Yujie Wang ¹ CHENG-BANG CHEN ^1* Toshihiro Imamura ^2,3 Ignacio E. Tapia ⁴ Virend K. Somers ⁵ Phyllis C. Zee ⁶ Diane C. Lim ^7,8

• ¹ Department of Industrial and Systems Engineering, College of Engineering, University of Miami, Coral Gables, Florida, United States
• ² Division of Sleep Medicine, Department of Medicine, Perelman School of Medicine, University of Pennsylvania, Phialdelphia, Pennsylvania, United States
• ³ Division of Pulmonary and Sleep Medicine, Children's Hospital of Philadelphia, Philadelphia, Pennsylvania, United States
• ⁴ Division of Pediatric Pulmonology, Miller School of Medicine, University of Miami, Miami, United States
• ⁵ Department of Cadiovascular Medicine, Mayo Clinic, Rochester, Michigan, United States
• ⁶ Center for Circadian and Sleep Medicine, Department of Neurology, Feinberg School of Medicine, Northwestern University, Chicago, United States
• ⁷ Miami VA Healthcare System, Veterans Health Administration, United States Department of Veterans Affairs, Miami, Florida, United States
• ⁸ Department of Medicine, Miller School of Medicine, University of Miami, Miami, United States

Objective: Recognizing emotions from electroencephalography (EEG) signals is a challenging task due to the complex, nonlinear, and nonstationary characteristics of brain activity.

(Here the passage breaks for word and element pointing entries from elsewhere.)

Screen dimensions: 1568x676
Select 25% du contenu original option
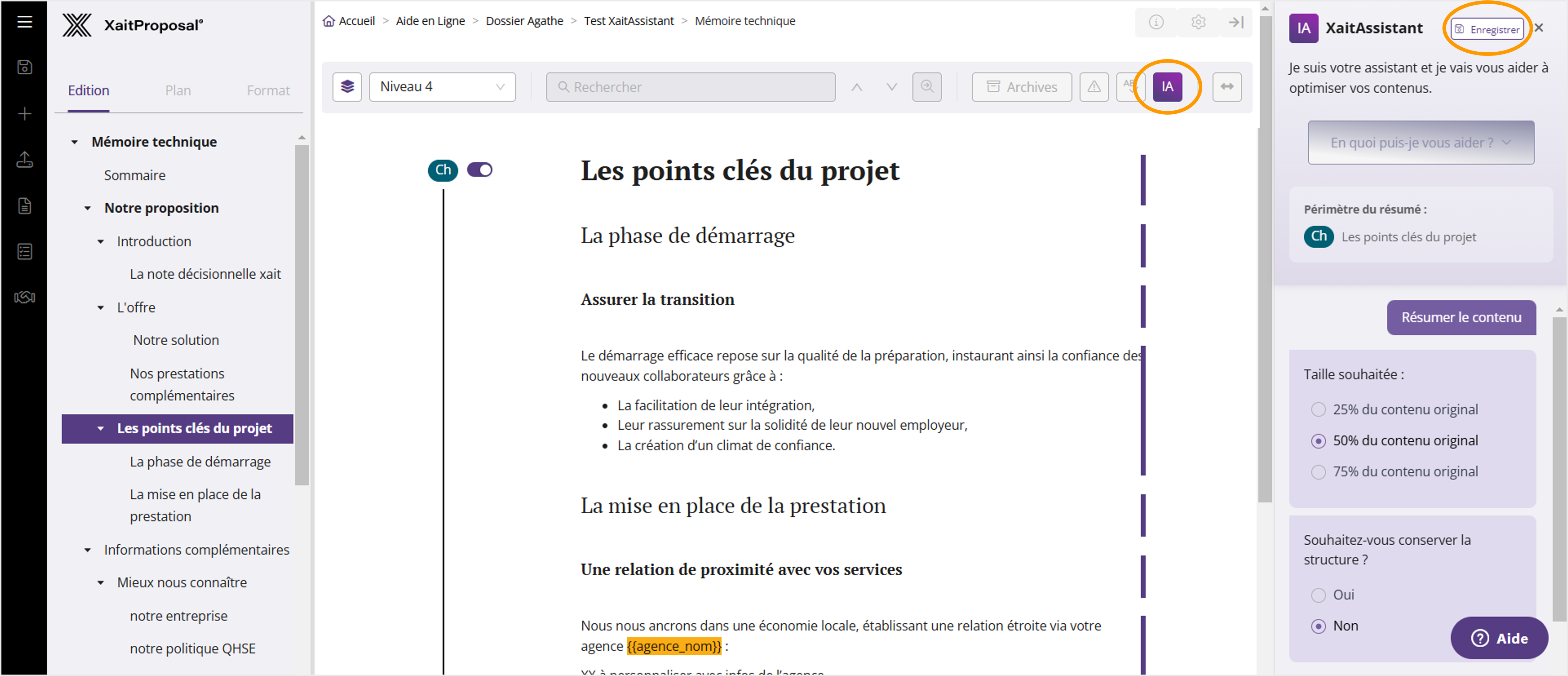tap(1318, 410)
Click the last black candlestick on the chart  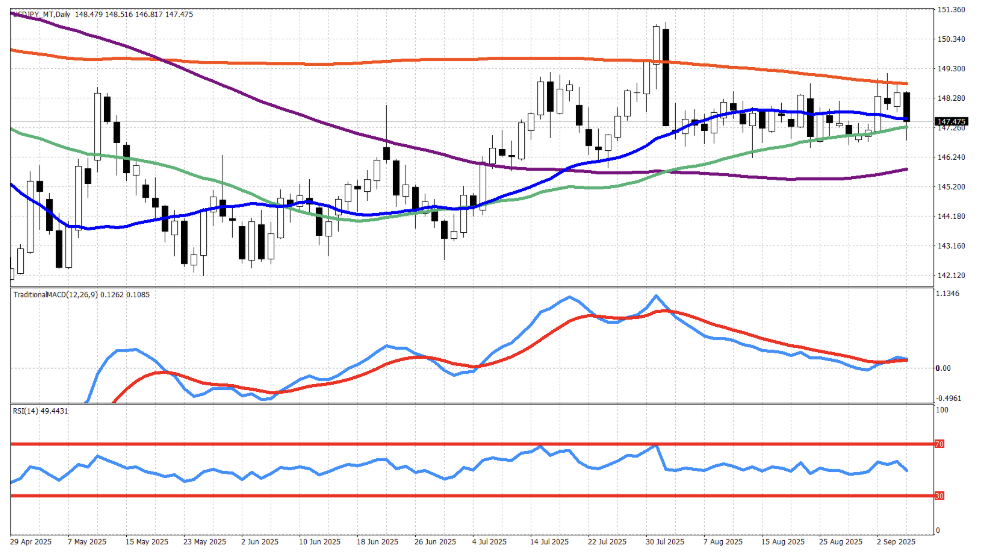coord(907,106)

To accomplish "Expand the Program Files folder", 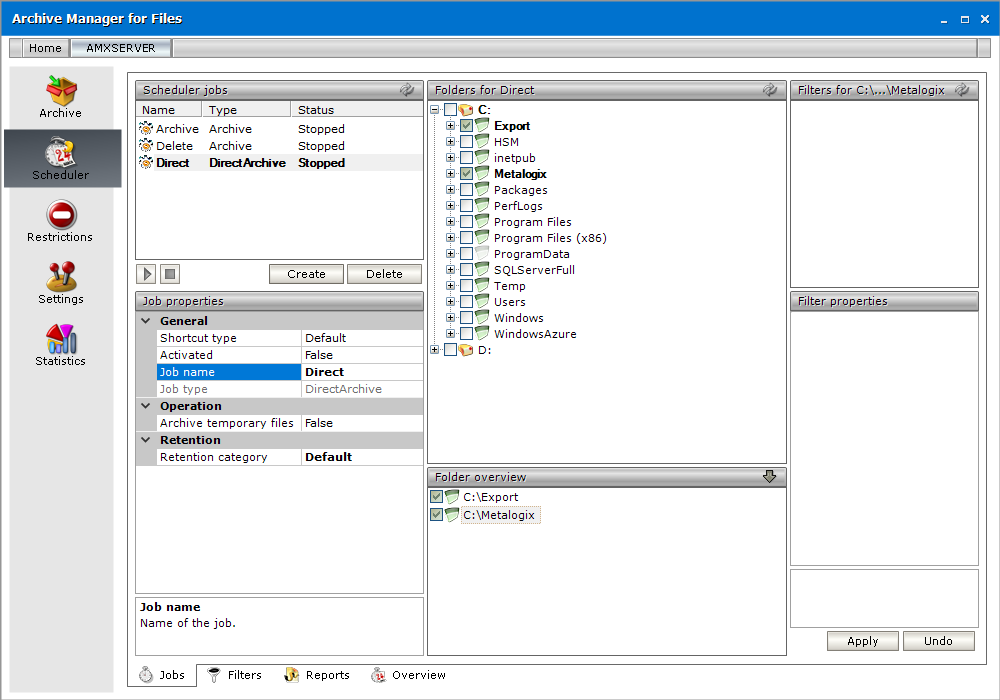I will [x=451, y=222].
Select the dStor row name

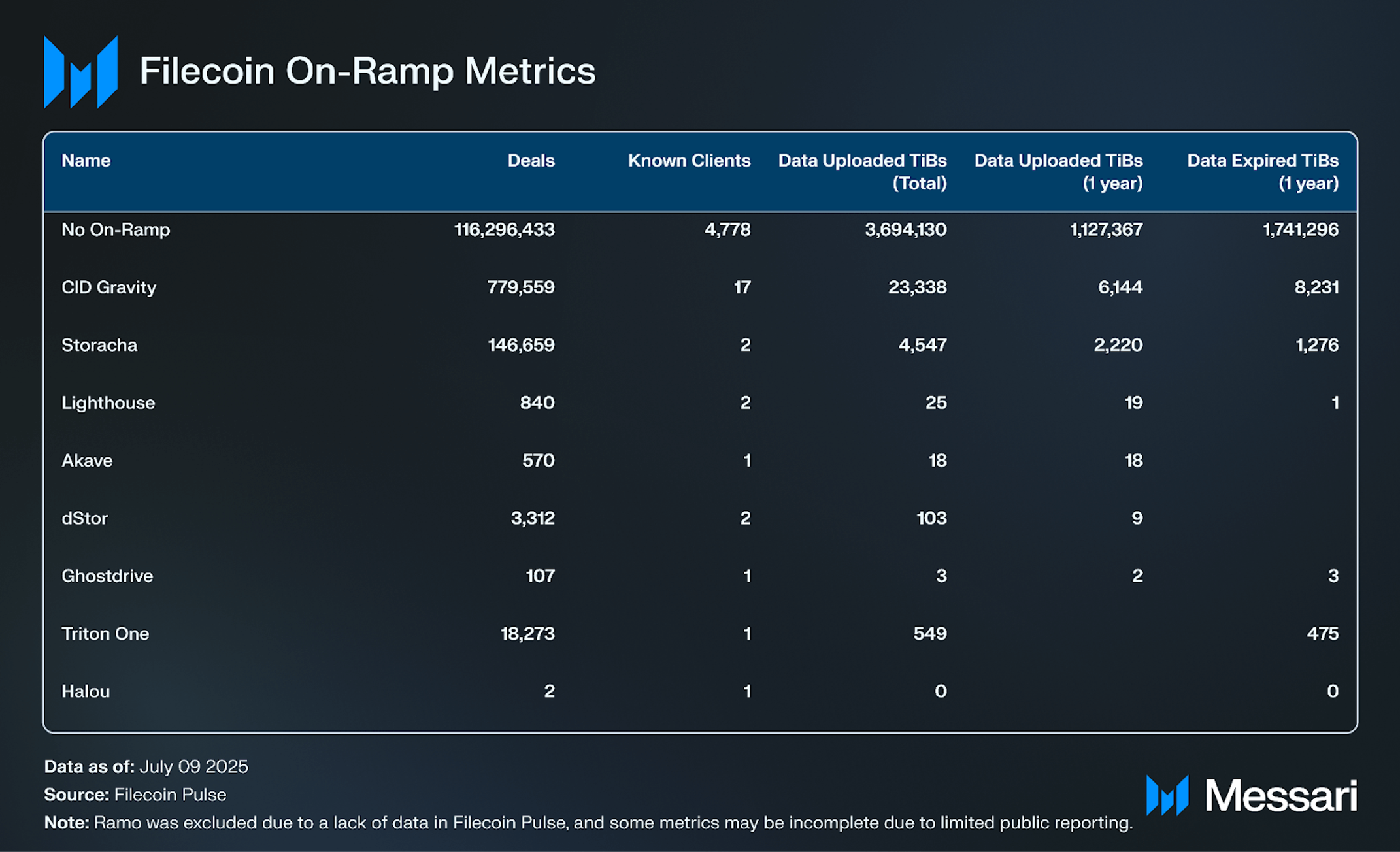point(84,518)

Traditional methods often fail to capture these subtle dynamics, while deep learning approaches lack explainability. In this research, we introduce a novel three-phase methodology integrating manifold embedding, multilevel heterogeneous recurrence analysis (MHRA), and ensemble learning to address these limitations in EEG-based emotion recognition. Approach: The proposed methodology was evaluated using the SJTU-SEED IV database. We first applied uniform manifold approximation and projection (UMAP) for manifold embedding of the 62-lead EEG signals into a lower-dimensional space. We then developed MHRA to characterize the complex recurrence dynamics of brain activity across multiple transition levels. Finally, we employed tree-based ensemble learning methods to classify four emotions (neutral, sad, fear, happy) based on the extracted MHRA features. Main results: Our approach achieved high performance, with an accuracy of 0.7885 and an AUC of 0.7552, outperforming existing methods on the same dataset.Additionally, our methodology provided the most consistent recognition performance across different emotions. Sensitivity analysis revealed specific MHRA metrics that were strongly associated with each emotion, offering valuable insights into the underlying neural dynamics.Significance: This study presents a novel framework for EEG-based emotion recognition that effectively captures the complex nonlinear and nonstationary dynamics of brain activity while maintaining explainability. The proposed methodology offers significant potential for advancing our understanding of emotional processing and developing more reliable emotion recognition systems with broad applications in healthcare and beyond.